About This Image
This remarkable image captures one of the most extraordinary cosmic alignments ever photographed: two unrelated spiral galaxies that happen to lie almost exactly along our line of sight. NGC 3314a, the foreground galaxy at about 117 million light-years distance, is seen face-on and is silhouetted against the more distant NGC 3314b at roughly 140 million light-years. This chance superposition creates a unique natural experiment: the dust lanes and spiral arms of the foreground galaxy are strikingly backlit by the glow of the galaxy behind it, allowing astronomers to map the distribution of dark interstellar dust in NGC 3314a with extraordinary precision. This backlit configuration reveals dust structures that would ordinarily be invisible against the dark background of empty space, providing an unparalleled view of the interstellar medium within a spiral galaxy.
Scientific Significance
NGC 3314 is one of the most scientifically valuable galaxy pairs for studying interstellar dust, the fine particles of carbon and silicate that pervade the space between stars. Normally, astronomers must infer the properties of dust indirectly — through its infrared emission or its reddening effect on starlight. But NGC 3314's unique backlit geometry allows direct measurement of dust absorption by comparing the light of the background galaxy in regions with and without foreground dust. This technique has yielded some of the most precise maps of dust distribution in any external galaxy. The observations revealed that dust in NGC 3314a extends significantly beyond the visible spiral arms, indicating that the interstellar medium is more extensive than optical images alone would suggest. These findings have important implications for understanding how dust affects distance measurements to supernovae and other cosmological standard candles.
Observation Details
This image was captured using Hubble's Wide Field and Planetary Camera 2 (WFPC2) through multiple broadband filters spanning ultraviolet, visible, and near-infrared wavelengths. The multi-wavelength approach was critical for measuring the wavelength dependence of dust absorption, which reveals the size distribution of dust grains. Careful subtraction of the foreground galaxy's own starlight from the combined image was required to isolate the pure absorption signature of the dust.
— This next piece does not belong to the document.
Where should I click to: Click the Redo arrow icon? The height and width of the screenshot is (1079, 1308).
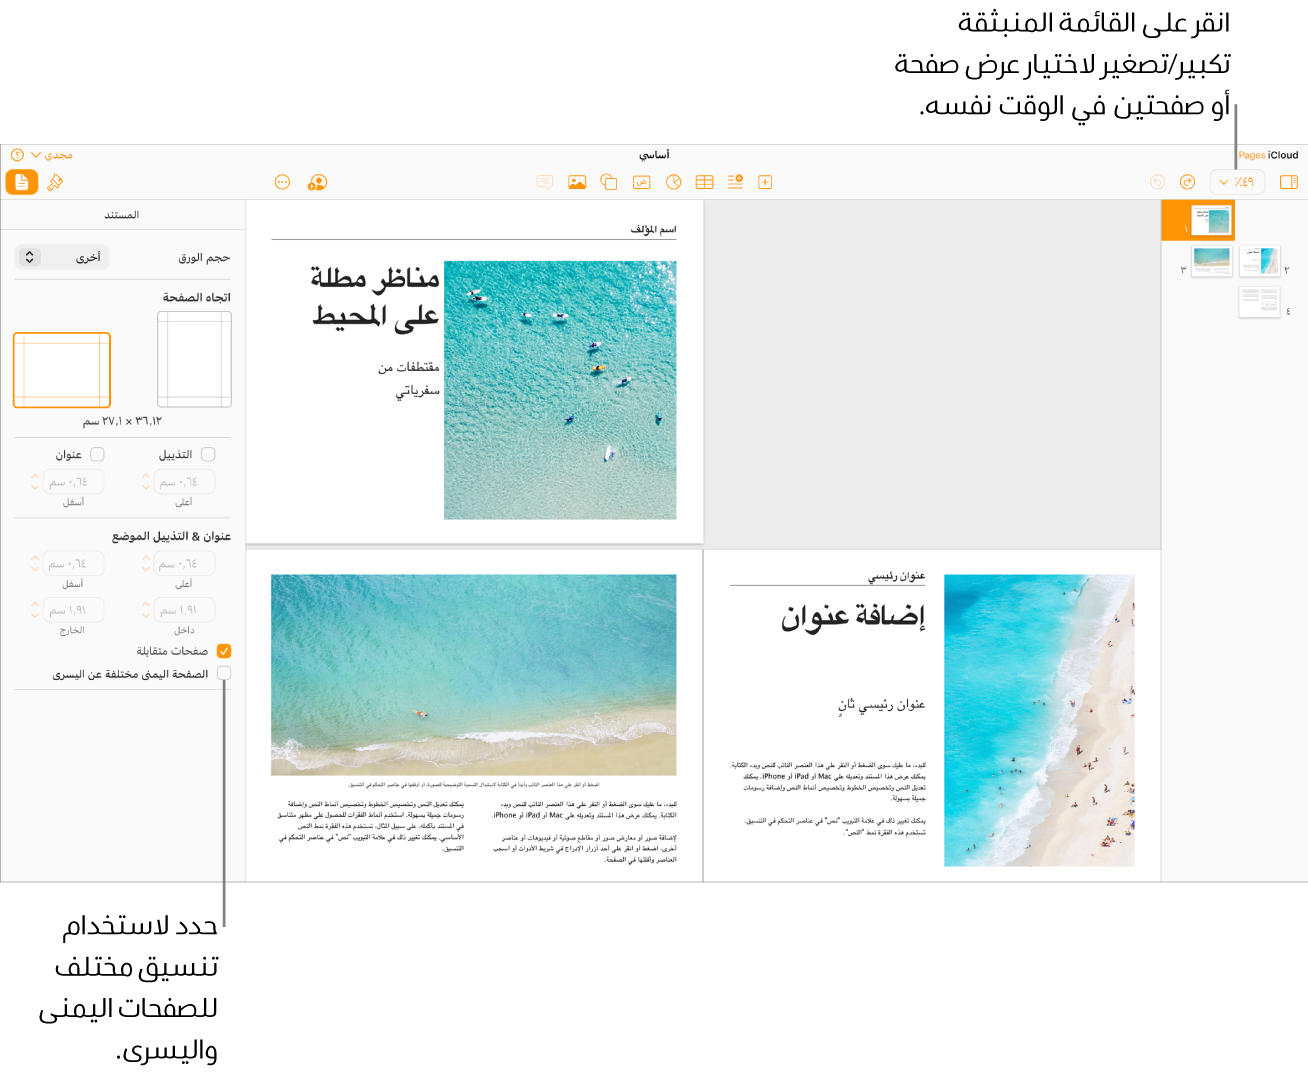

Hubble's sharp resolution was essential for resolving individual dust lanes and structures within NGC 3314a against the smooth background illumination provided by NGC 3314b.
Location in the Universe
Constellation
Hydra
Distance from Earth
117 million light-years (foreground)
Fun Facts
- 1
Despite appearing to overlap, NGC 3314a and NGC 3314b are actually separated by tens of millions of light-years and are not gravitationally interacting — their overlap is purely a line-of-sight coincidence.
- 2
The chance of finding two large spiral galaxies aligned this precisely from our vantage point is astronomically small, making NGC 3314 one of the most unusual galaxy pairings ever observed.
- 3
By studying the dimming of the background galaxy's light as it passes through the foreground galaxy's dust, astronomers can measure the optical depth and grain properties of interstellar dust far more accurately than with any other technique.